Yizhar Hirschfeld, Hebrew
University of Jerusalem
A large number of sites from the Byzantine and Roman periods, En Gedi, Zoar, En Boqeq, el-Mazraa, Khirbet Sekine, al-Haditha, and Khirbet Qazone were surveyed and excavated in the area to the south of the Dead Sea. Numerous epigraphic and literary sources enable us to place these material remains in a historical context. Among these sites we may include the remains from En Tamar. The spring of En Tamar (Ein el-Arus) is located at the south-western tip of the Dead Sea. On a small hill c. 180 m. south-west of the spring are the remains of a rectangular building (20x20 m.) previously surveyed by Beno Rothenberg. In a subsequent excavation led by Rudolph Cohen the site was dated from the first to third centuries and was interpreted as a 'khan' on the road to Zoar. A Byzantine chapel decorated with ten crosses and a burial cave were found near the building. Excavation of the burial cave conducted in May 2001 by myself revealed a rich collection of objects from the Late Roman period (second to fourth centuries AD). From these remains it appears that this once pagan burial cave was transformed into a Christian holy place sometime during the Byzantine period. The chapel of En Tamar is probably connected to the monastic movement in the area. The paper presents the settlement pattern of this region and the evidence we have for the co-habitation of Jews, Pagans, and Christians.

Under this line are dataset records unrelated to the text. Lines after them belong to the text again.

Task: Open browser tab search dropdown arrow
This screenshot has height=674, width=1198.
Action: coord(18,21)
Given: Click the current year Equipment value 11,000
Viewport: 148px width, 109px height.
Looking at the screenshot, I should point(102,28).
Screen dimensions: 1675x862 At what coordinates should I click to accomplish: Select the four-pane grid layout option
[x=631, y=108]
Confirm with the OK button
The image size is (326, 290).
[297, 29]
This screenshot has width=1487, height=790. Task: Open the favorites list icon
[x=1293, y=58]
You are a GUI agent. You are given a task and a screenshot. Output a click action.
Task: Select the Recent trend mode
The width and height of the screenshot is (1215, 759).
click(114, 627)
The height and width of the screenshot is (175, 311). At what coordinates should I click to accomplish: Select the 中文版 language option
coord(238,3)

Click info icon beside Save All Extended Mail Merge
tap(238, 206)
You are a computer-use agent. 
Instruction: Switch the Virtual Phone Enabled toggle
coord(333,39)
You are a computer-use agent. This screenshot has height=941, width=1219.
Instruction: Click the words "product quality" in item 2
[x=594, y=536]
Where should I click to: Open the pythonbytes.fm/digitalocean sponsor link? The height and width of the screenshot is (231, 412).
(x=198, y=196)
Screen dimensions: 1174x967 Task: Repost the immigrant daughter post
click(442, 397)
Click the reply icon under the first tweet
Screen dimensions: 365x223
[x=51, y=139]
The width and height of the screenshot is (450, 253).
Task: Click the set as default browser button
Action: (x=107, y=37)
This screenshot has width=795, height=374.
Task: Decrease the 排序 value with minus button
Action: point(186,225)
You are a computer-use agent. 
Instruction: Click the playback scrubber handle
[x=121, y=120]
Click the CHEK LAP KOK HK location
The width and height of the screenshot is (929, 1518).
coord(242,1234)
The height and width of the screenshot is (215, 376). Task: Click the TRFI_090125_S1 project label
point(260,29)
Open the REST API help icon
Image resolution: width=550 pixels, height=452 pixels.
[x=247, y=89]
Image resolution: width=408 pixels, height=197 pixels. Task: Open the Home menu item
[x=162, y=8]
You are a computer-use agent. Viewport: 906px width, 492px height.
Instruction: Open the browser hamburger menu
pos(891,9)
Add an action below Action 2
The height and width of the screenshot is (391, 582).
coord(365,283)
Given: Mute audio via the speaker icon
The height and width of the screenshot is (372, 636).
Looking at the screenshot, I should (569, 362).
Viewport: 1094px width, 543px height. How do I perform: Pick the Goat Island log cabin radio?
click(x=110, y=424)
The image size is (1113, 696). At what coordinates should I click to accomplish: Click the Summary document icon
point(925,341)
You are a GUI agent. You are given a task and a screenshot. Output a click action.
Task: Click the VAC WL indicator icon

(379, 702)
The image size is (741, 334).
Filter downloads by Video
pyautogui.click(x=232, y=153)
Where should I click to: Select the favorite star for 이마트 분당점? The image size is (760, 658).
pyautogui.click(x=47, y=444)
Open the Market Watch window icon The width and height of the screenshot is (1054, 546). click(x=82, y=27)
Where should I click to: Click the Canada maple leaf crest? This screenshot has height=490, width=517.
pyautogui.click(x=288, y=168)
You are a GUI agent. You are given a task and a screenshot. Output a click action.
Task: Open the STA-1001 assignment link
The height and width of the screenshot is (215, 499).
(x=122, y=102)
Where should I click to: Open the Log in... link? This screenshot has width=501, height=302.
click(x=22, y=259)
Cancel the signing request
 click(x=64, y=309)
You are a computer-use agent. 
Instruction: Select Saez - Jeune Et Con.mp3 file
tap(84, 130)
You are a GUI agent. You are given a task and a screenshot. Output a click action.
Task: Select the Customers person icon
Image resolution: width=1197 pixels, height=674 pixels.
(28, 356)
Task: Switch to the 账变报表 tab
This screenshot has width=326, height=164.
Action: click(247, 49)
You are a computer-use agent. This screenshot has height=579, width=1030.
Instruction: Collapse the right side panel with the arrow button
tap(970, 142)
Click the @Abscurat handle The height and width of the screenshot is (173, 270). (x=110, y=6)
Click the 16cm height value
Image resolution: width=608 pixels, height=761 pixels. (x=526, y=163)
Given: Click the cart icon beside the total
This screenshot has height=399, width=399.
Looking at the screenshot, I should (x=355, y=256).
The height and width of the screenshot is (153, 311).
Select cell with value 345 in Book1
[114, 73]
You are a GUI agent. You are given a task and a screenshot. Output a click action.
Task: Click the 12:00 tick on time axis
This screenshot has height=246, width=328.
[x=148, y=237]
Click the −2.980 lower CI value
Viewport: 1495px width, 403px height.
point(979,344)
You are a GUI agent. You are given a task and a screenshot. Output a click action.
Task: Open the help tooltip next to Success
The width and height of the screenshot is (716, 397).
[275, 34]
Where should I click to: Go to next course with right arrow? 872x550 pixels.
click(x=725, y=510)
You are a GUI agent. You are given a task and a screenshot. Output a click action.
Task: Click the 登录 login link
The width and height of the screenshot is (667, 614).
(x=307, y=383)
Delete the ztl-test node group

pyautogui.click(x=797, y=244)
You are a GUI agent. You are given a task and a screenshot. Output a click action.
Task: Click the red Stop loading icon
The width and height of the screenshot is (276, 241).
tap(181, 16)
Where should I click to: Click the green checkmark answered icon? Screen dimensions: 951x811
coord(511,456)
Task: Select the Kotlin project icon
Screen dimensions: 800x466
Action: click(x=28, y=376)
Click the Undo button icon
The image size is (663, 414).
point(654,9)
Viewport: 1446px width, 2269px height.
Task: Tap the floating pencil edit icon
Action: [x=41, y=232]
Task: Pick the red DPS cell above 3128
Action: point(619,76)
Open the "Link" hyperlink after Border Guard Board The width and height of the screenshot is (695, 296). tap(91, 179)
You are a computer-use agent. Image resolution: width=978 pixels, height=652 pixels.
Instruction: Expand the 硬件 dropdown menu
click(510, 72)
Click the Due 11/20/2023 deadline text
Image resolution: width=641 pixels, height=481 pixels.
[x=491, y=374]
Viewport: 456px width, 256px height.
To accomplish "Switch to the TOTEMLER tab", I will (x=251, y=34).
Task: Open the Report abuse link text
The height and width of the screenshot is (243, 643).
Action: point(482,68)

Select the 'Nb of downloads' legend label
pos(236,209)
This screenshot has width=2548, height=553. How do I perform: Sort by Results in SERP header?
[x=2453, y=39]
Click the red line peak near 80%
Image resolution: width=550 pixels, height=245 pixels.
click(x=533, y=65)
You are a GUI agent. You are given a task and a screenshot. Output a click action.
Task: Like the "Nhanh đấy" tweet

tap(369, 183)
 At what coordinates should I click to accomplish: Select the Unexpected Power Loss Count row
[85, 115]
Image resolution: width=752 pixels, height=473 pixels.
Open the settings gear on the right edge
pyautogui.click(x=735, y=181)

Donald Whitcomb, Oriental Institute, Univ. of Chicago: Aqaba and the Wadi Arabah during the Islamic period
The excavations of the Islamic Aqaba Project of the University of Chicago have resulted in an extensive understanding of this important port and its regional connections, especially with Palestine, Egypt and the Hijaz. The more immediate regional structures in the Wadi Arabah have been hampered until the recent study by Avner and Magness (BASOR 310 [1998]), which details the Islamic remains discovered behind Eilat. This paper will attempt to assemble information from the excavations in light of their findings to establish a more comprehensive picture of Aqaba and its socio-economic setting.